═════ Excerpted data ═════

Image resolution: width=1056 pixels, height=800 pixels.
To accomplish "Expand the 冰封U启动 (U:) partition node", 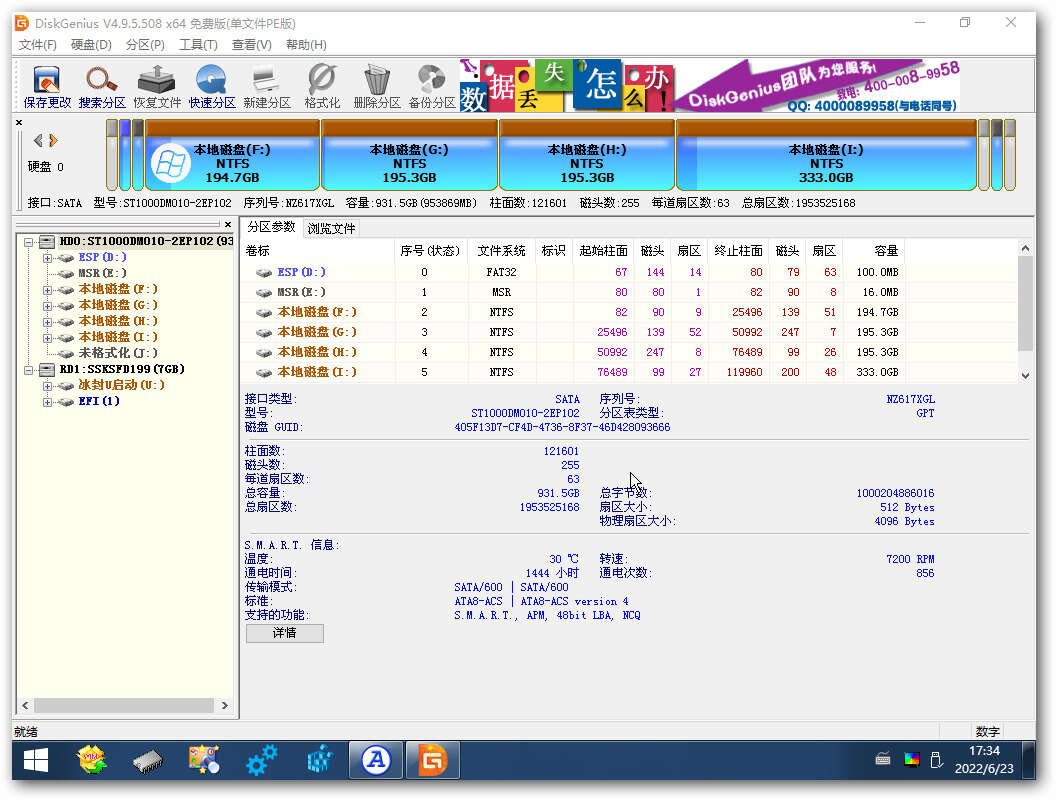I will (47, 386).
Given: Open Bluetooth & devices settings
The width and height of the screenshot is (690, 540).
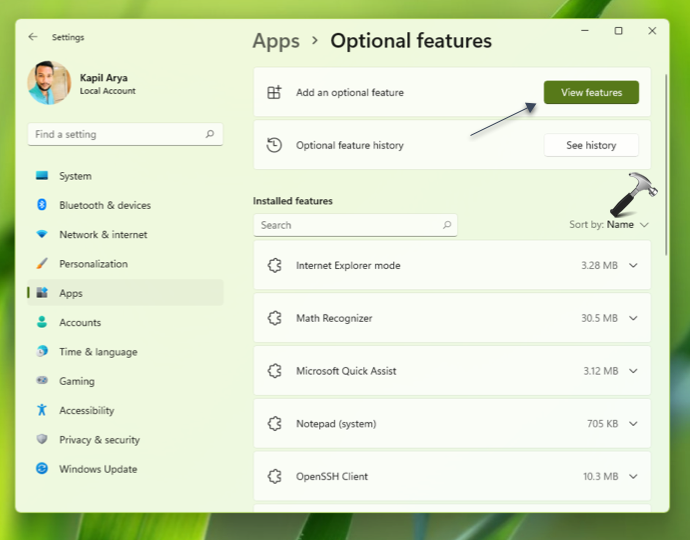Looking at the screenshot, I should coord(104,205).
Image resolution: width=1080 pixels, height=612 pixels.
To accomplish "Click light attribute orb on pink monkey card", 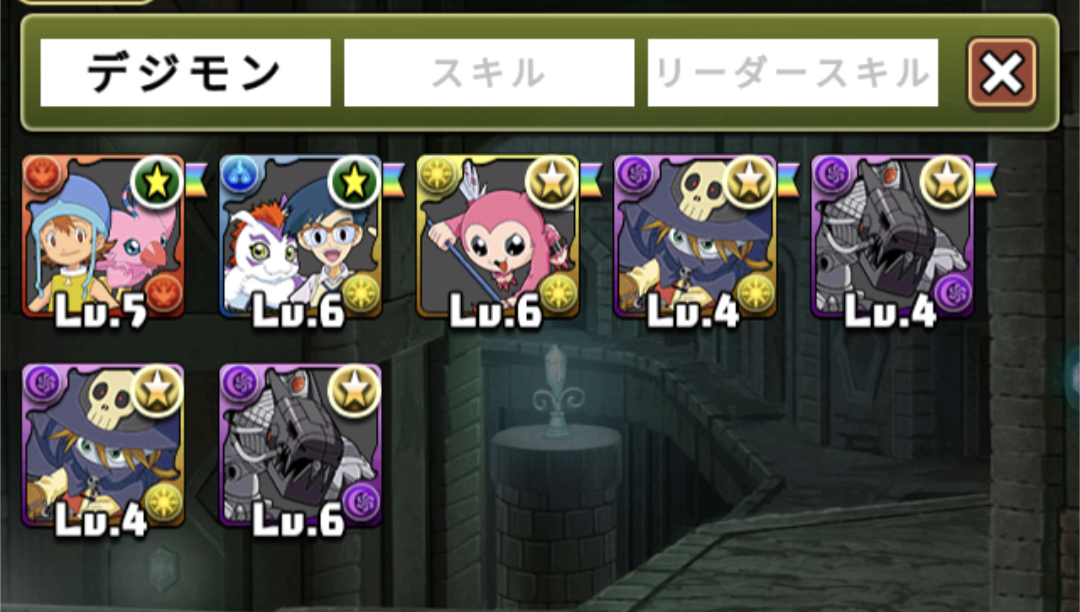I will 437,175.
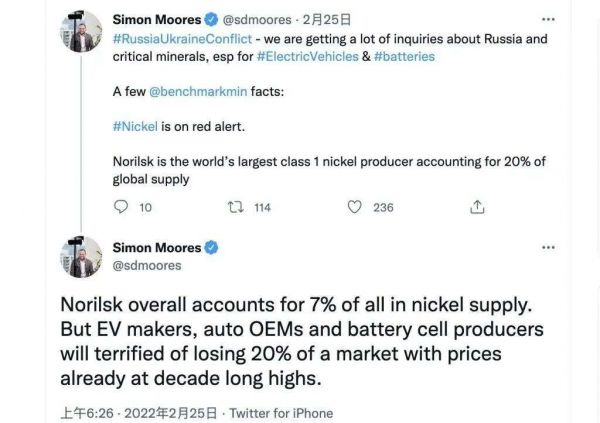Open the #batteries hashtag
This screenshot has width=600, height=423.
click(x=400, y=56)
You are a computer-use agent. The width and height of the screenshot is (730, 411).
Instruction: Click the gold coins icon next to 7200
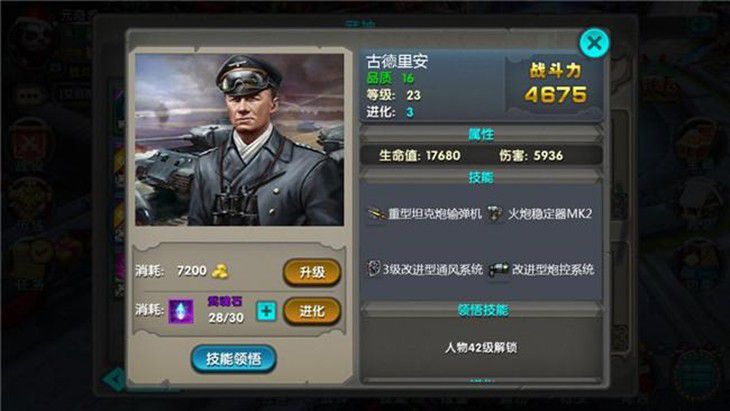click(220, 271)
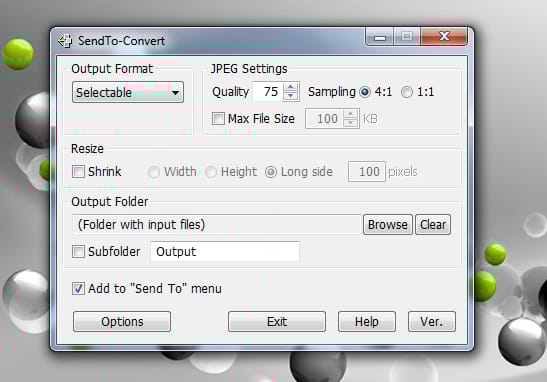Click the Ver. button
This screenshot has width=547, height=382.
point(432,322)
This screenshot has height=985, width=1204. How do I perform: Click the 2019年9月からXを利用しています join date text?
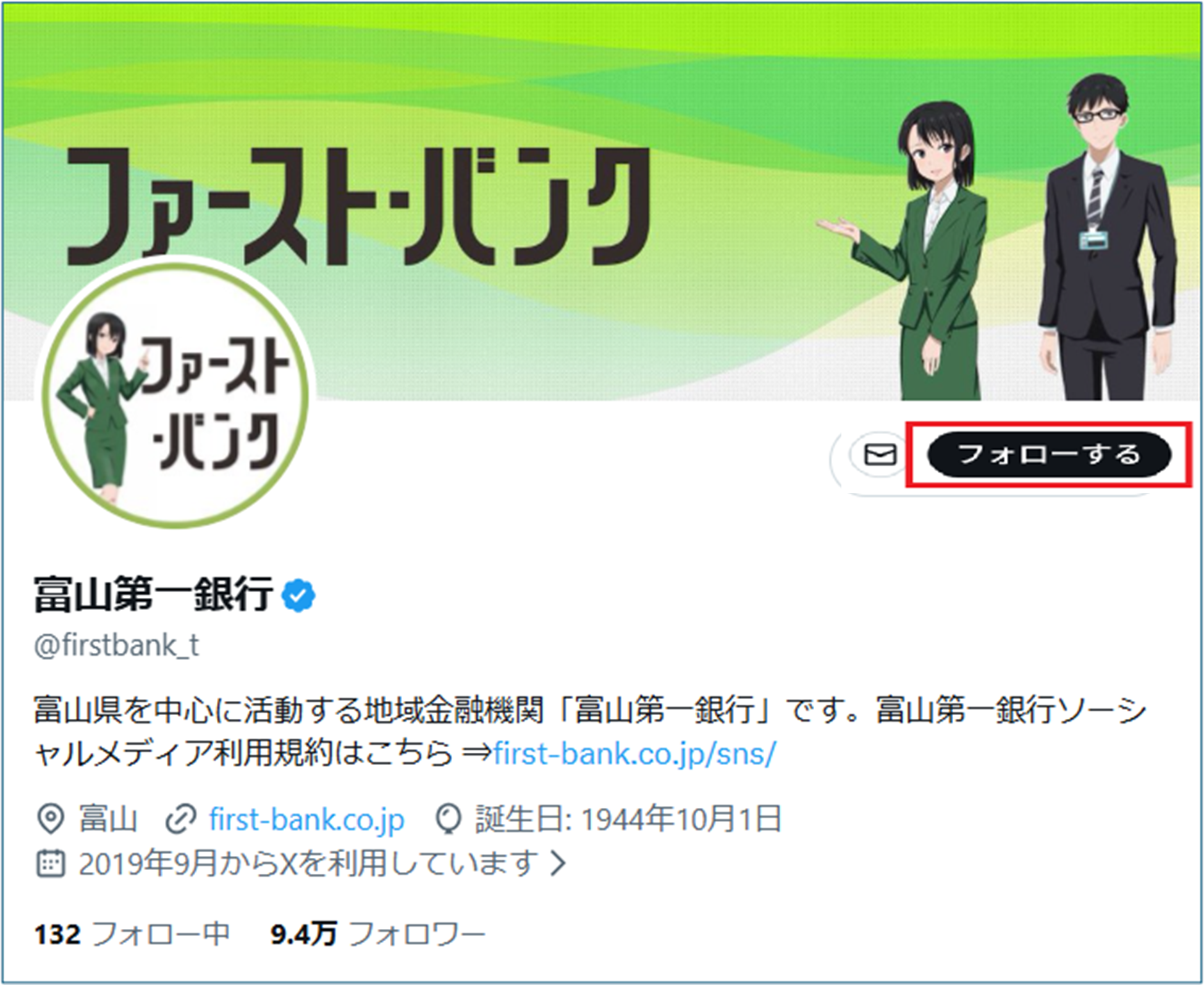click(308, 863)
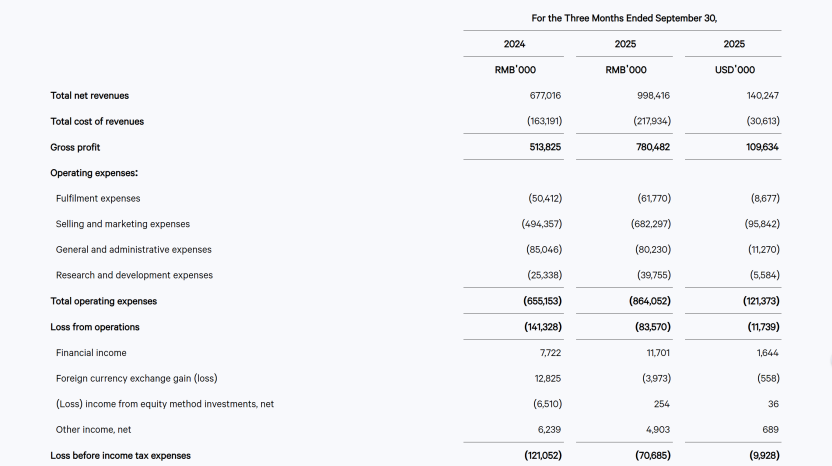
Task: Click the 'Total net revenues' row label
Action: pos(90,96)
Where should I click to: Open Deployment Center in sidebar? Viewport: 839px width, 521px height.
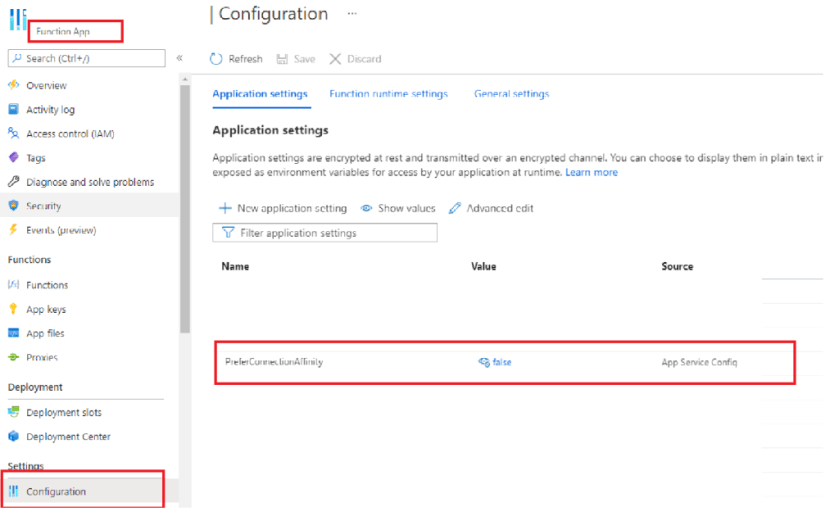click(68, 437)
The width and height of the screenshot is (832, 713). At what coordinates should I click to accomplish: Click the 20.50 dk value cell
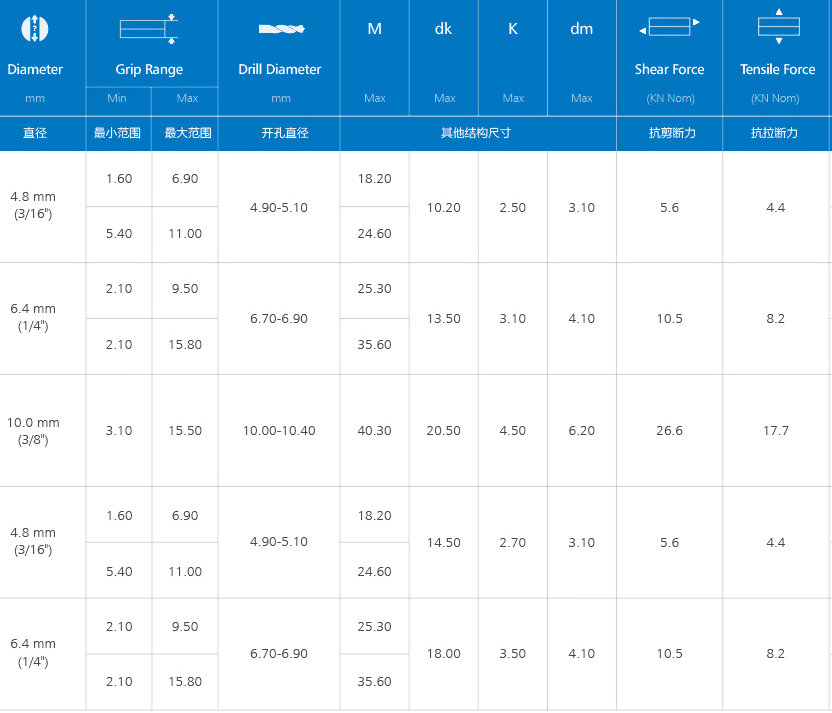(x=443, y=431)
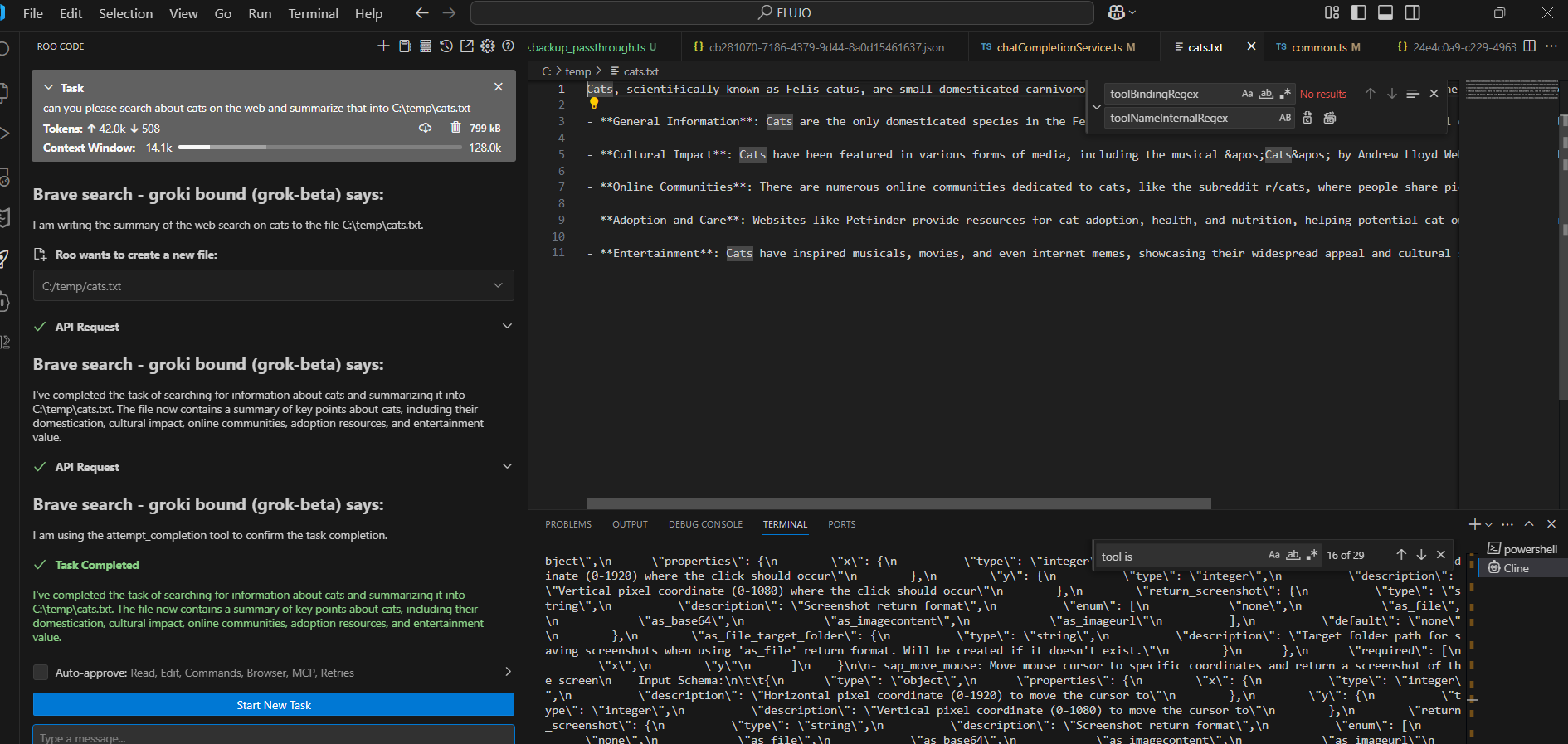The height and width of the screenshot is (744, 1568).
Task: Enable the Auto-approve checkbox
Action: (x=41, y=673)
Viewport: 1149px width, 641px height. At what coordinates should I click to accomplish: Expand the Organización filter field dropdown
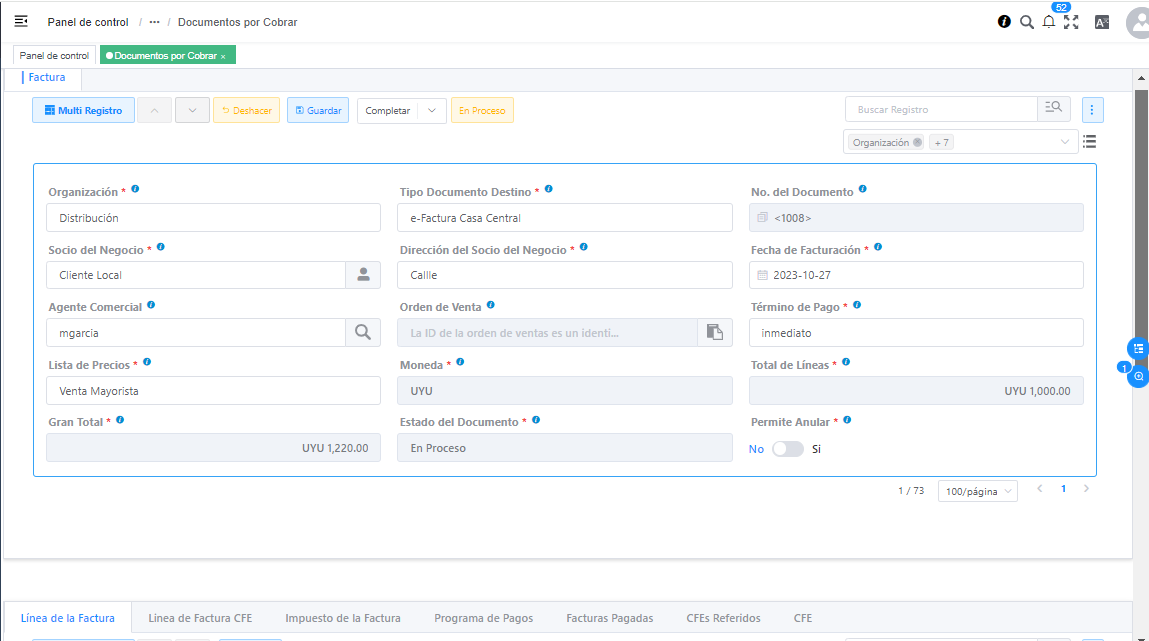click(1064, 142)
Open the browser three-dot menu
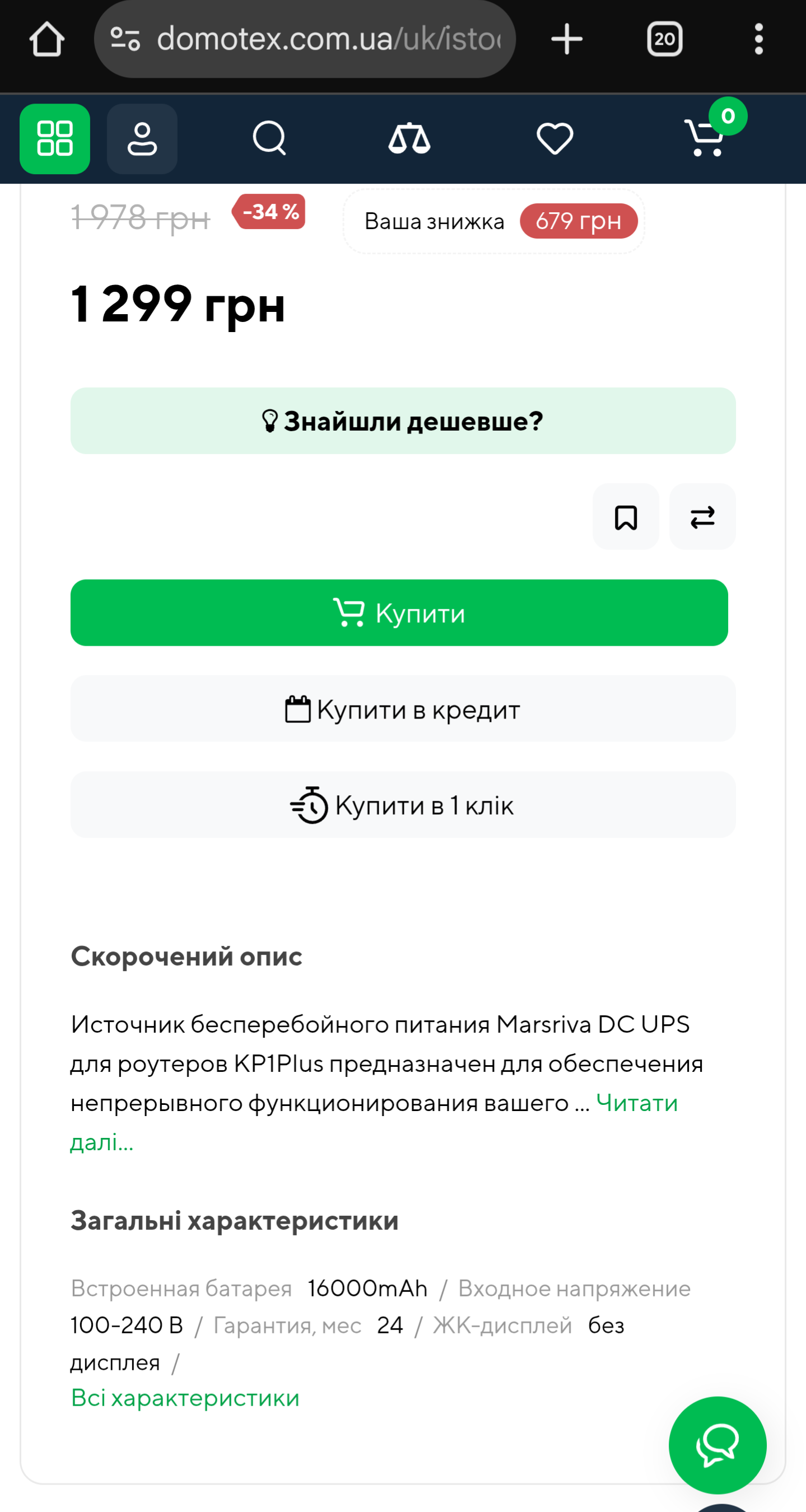The height and width of the screenshot is (1512, 806). [758, 39]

═════

Every line in the data above that contains the word "resolution" should be copied.

Image resolution: width=1056 pixels, height=800 pixels.
Image resolution: width=1080 pixels, height=612 pixels.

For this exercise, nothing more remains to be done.